DONNÉES BRUTES:
————

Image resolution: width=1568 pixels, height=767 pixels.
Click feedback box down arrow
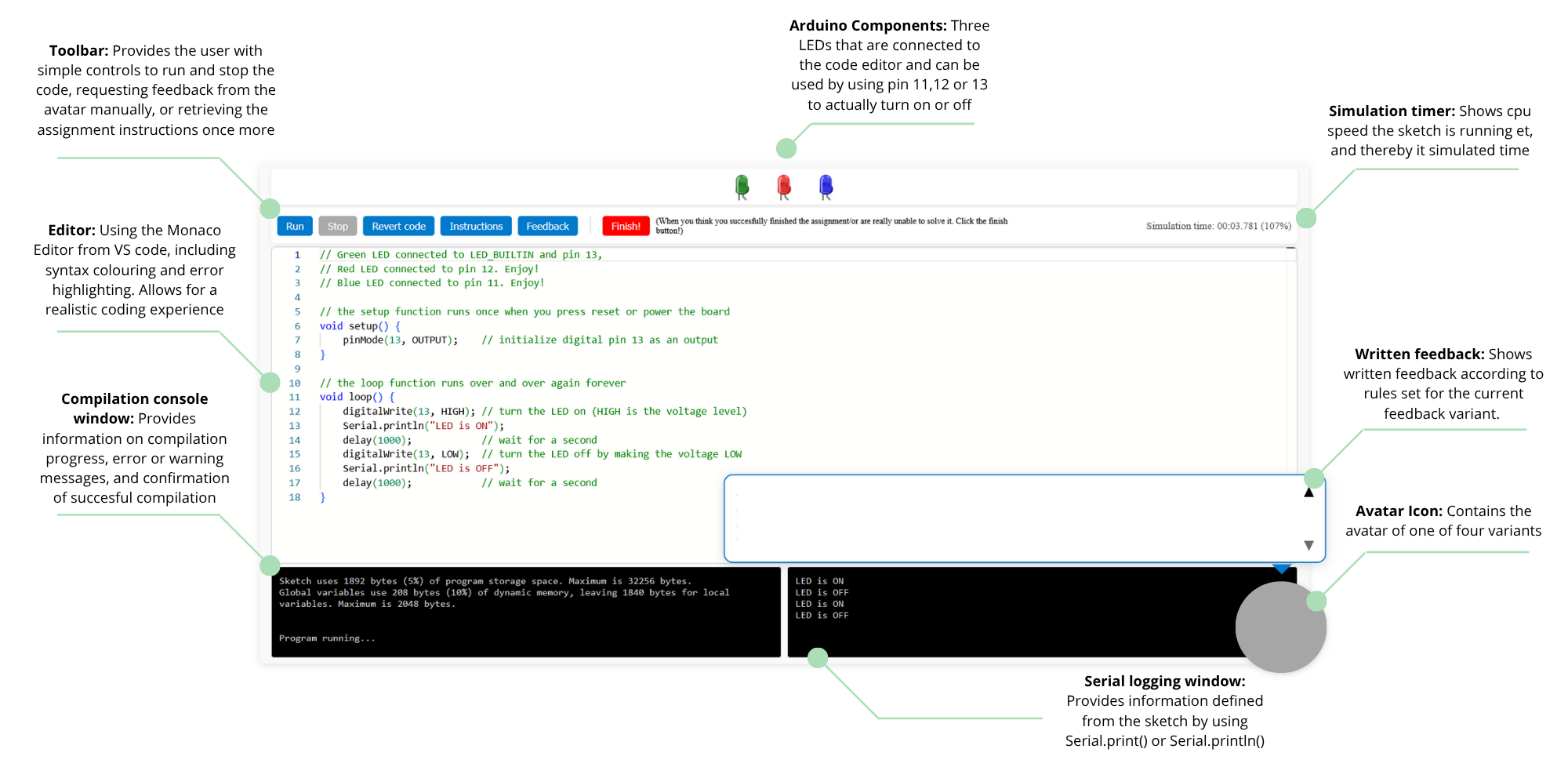pos(1308,545)
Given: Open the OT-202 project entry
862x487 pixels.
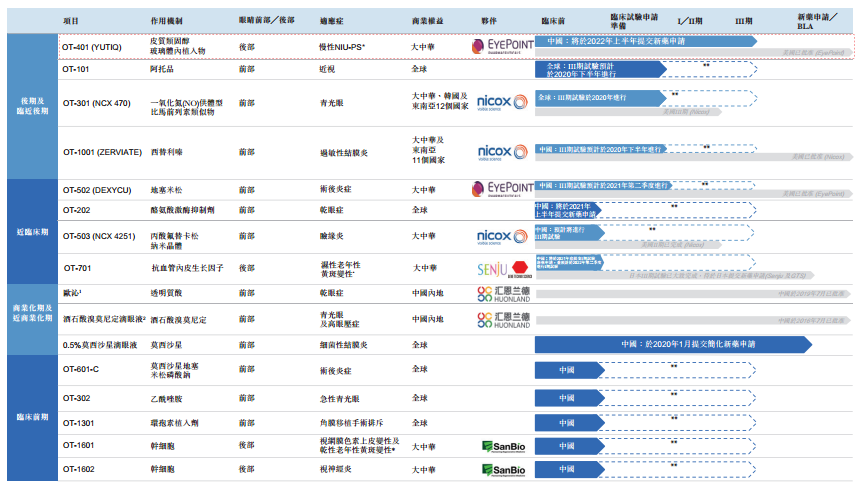Looking at the screenshot, I should [76, 211].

————

CONSIGNE: Présentez l'ensemble des lignes des données ci-dessus sous forme de liste numérotée, en omettant les lignes vides. N'incluez pas les images dans la réponse.

RÉPONSE:
1. Image resolution: width=1568 pixels, height=767 pixels.
2. Click feedback box down arrow
3. pos(1308,545)
4. Given: Open the OT-202 project entry
5. 862x487 pixels.
6. Looking at the screenshot, I should [76, 211].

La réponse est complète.